In C++98, the undefined behaviour is only on the case of a decimal integer literal with none of u/U/l/L. If the l/L is present, the choice of unsigned long is required to be considered after long.

I agree that an ExtWarn is appropriate for the undefined behaviour case, but I do not think that the -Wc99-compat/-Wc++11-compat split still follows.

120–121

The use of unsigned long long in C99/C++11 modes would also be an extension though. Saying "C99 onwards" implies the Standard, not the mode; so perhaps "in C99-and-later modes"?

rsmith added inline comments.Jun 5 2015, 12:56 PM
include/clang/Basic/DiagnosticCommonKinds.td
119

OK, so:

  • For the cases where the code has undefined behavior, the warning should be an ExtWarn
  • For the cases where the code has defined behavior but changes meaning in a later standard, the warning should be in -Wc*-compat
  • For the cases where the code becomes invalid in a later standard, the warning should say so
  • We should split this warning up into enough separate diagnostics that we can cover all of the above cases with correct, clear, helpful diagnostics

I think the different cases are:

  1. C89, no suffix or L, LONG_MAX == LLONG_MAX (c99-compat), "will be ill-formed in C99 onwards"
  2. C89, no suffix or L, LONG_MAX < LLONG_MAX (c99-compat), "will have type 'long long' in C99 onwards"
  3. C++98, no suffix, LONG_MAX == LLONG_MAX (c++11-compat, ExtWarn), "will be ill-formed in C++11 onwards"
  4. C++98, L suffix, LONG_MAX == LLONG_MAX (c++11-compat), "will be ill-formed in C++11 onwards"
  5. C++98, no suffix, LONG_MAX < LLONG_MAX (c++11-compat, ExtWarn), "will have type 'long long' in C++11 onwards"
  6. C++98, L suffix, LONG_MAX < LLONG_MAX (c++11-compat), "will have type 'long long' in C++11 onwards"

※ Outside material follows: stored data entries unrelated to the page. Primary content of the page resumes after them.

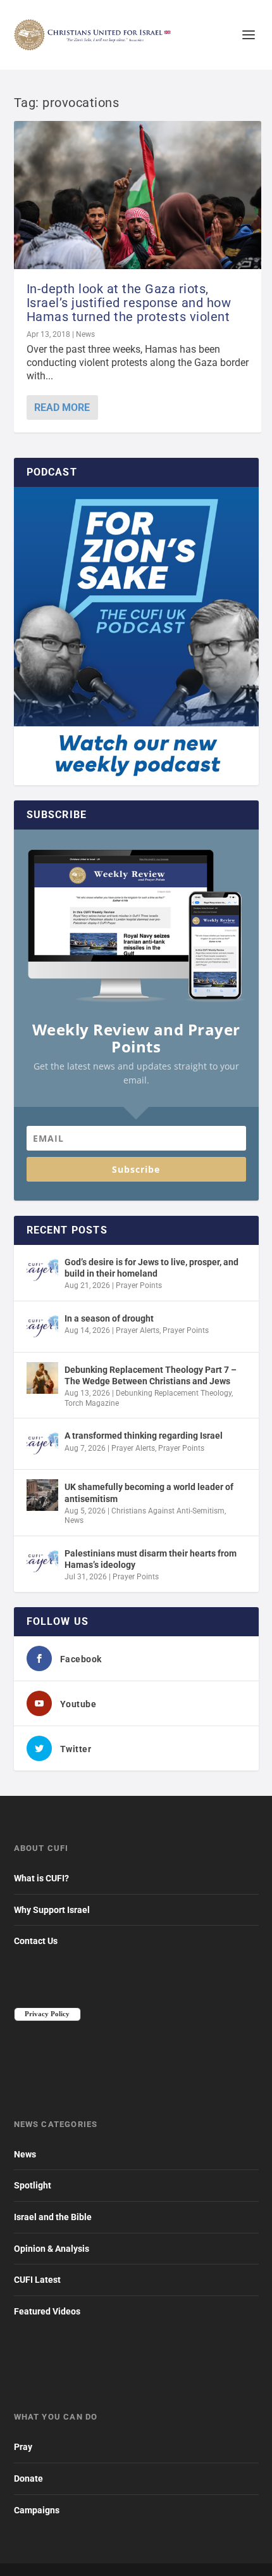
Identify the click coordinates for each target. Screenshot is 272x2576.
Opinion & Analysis (51, 2249)
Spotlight (32, 2185)
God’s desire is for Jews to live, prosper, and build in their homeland (151, 1268)
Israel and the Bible (53, 2217)
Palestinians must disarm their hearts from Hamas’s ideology (151, 1559)
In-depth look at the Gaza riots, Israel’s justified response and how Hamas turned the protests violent (129, 302)
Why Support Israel (52, 1910)
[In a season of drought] (42, 1326)
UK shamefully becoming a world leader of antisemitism (149, 1492)
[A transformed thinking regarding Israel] (42, 1444)
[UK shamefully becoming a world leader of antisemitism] (42, 1495)
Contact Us (36, 1941)
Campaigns (36, 2510)
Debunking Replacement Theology (174, 1393)
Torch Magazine (92, 1403)
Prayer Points (139, 1285)
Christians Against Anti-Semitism (168, 1510)
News (85, 334)
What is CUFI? (41, 1878)
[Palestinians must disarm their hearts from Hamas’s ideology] (42, 1561)
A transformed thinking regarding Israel (144, 1435)
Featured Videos (47, 2311)
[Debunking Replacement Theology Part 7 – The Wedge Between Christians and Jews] (42, 1378)
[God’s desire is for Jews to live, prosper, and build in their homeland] (42, 1270)
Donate (28, 2478)
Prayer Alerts (137, 1330)
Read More (62, 407)
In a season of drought (109, 1318)
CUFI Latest (37, 2280)
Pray (23, 2447)
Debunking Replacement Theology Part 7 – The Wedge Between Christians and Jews (151, 1375)
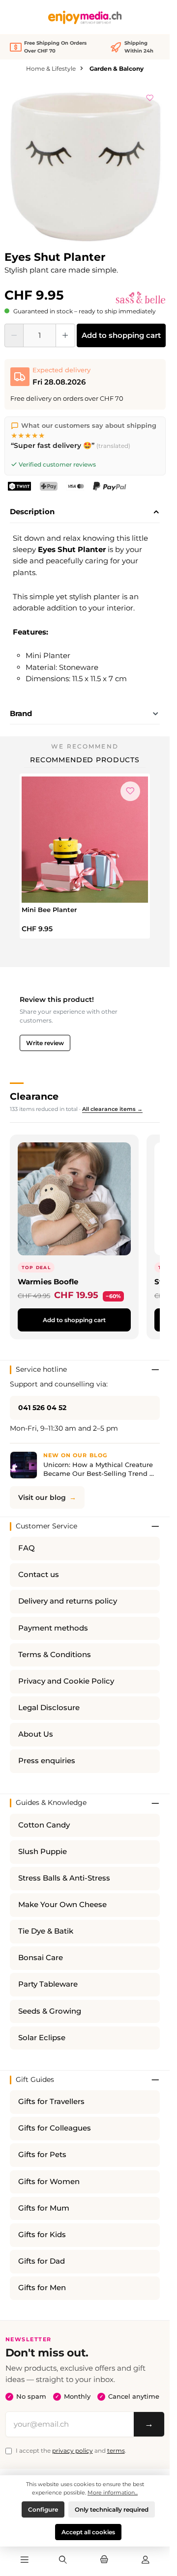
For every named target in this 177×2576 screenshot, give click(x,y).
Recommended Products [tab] (85, 759)
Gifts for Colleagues (54, 2128)
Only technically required (111, 2509)
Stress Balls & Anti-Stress (64, 1878)
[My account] (145, 2560)
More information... (113, 2492)
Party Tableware (48, 1984)
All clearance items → (112, 1109)
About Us (35, 1734)
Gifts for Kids (42, 2234)
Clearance (34, 1096)
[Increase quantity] (65, 335)
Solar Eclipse (41, 2037)
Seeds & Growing (49, 2011)
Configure (43, 2509)
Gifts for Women (49, 2181)
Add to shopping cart (121, 335)
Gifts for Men (42, 2287)
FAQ (26, 1548)
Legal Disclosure (49, 1707)
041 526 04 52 (42, 1407)
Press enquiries (46, 1760)
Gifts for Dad (41, 2261)
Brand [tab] (21, 713)
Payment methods (53, 1628)
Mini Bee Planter (49, 910)
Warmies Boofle (48, 1281)
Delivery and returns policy (67, 1601)
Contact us (38, 1574)
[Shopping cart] (104, 2560)
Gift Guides (35, 2079)
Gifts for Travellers (51, 2101)
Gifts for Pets (42, 2154)
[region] (85, 164)
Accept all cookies (88, 2532)
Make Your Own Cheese (62, 1904)
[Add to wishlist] (150, 96)
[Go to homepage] (85, 17)
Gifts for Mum (43, 2208)
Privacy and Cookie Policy (66, 1681)
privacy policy (72, 2450)
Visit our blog (42, 1497)
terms (116, 2450)
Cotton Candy (44, 1825)
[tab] (85, 512)
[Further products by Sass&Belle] (140, 297)
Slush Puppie (42, 1851)
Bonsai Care (40, 1957)
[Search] (63, 2560)
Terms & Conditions (54, 1654)
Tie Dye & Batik (45, 1931)
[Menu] (24, 2560)
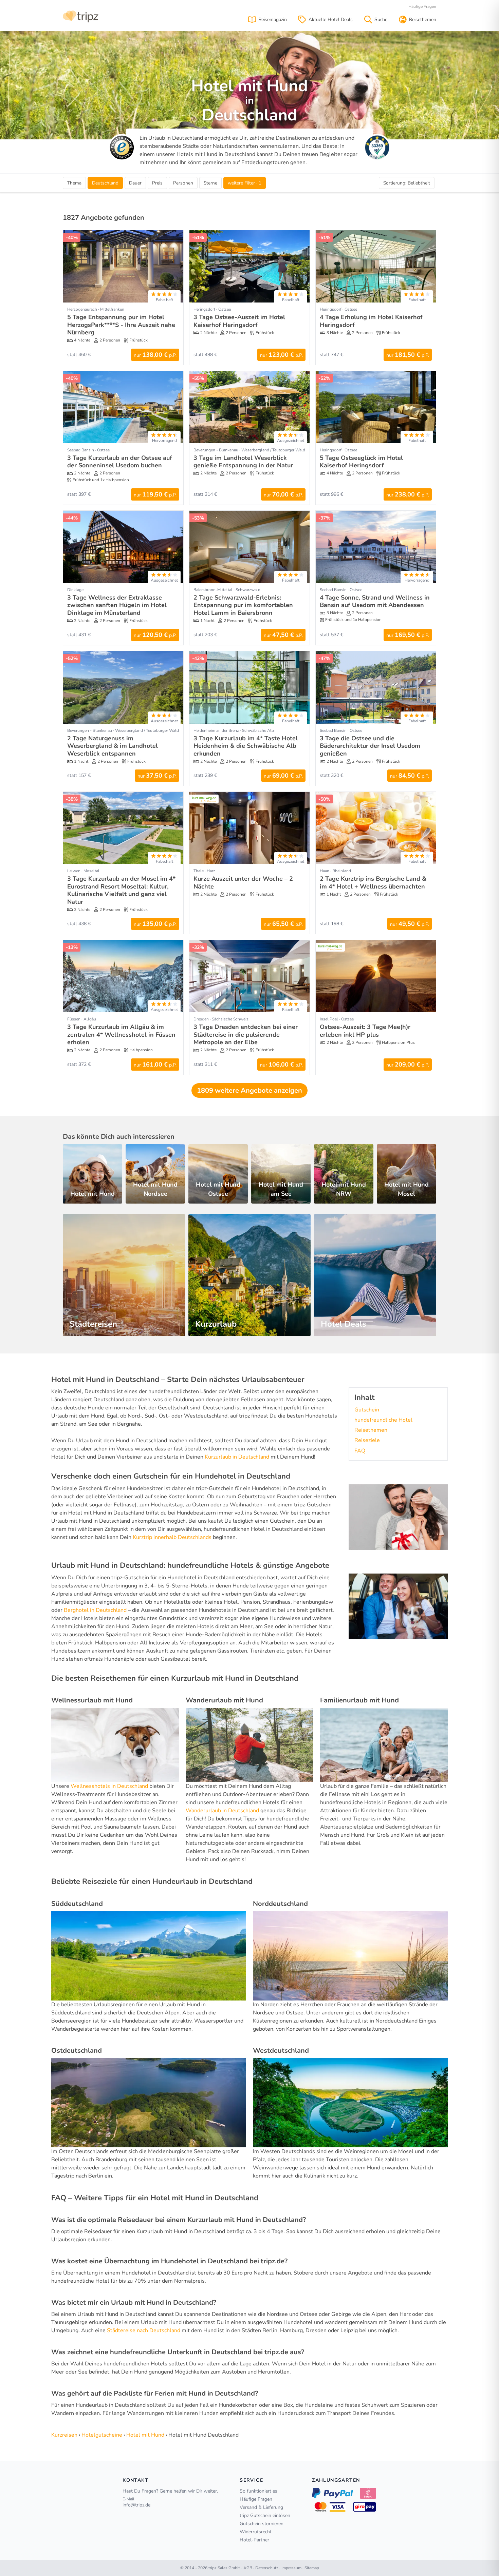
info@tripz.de (136, 2505)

I think you can cover the above with three different diagnostics, for 1+2, 3+5, and 4+6, with a %select in each one selecting on whether 'long long' is large enough for the literal.

Each of these should be in either -Wc99-compat or -Wc++11-compat because the meaning of the program would be different under -std=c99 or -std=c++11, respectively.

hubert.reinterpretcast edited edge metadata.

Split+regroup the new messages; merge testcases

rsmith accepted this revision.Jun 8 2015, 2:51 PM
rsmith edited edge metadata.

LGTM, thanks!

This revision is now accepted and ready to land.Jun 8 2015, 2:51 PM
hubert.reinterpretcast edited the test plan for this revision. (Show Details)
hubert.reinterpretcast edited edge metadata.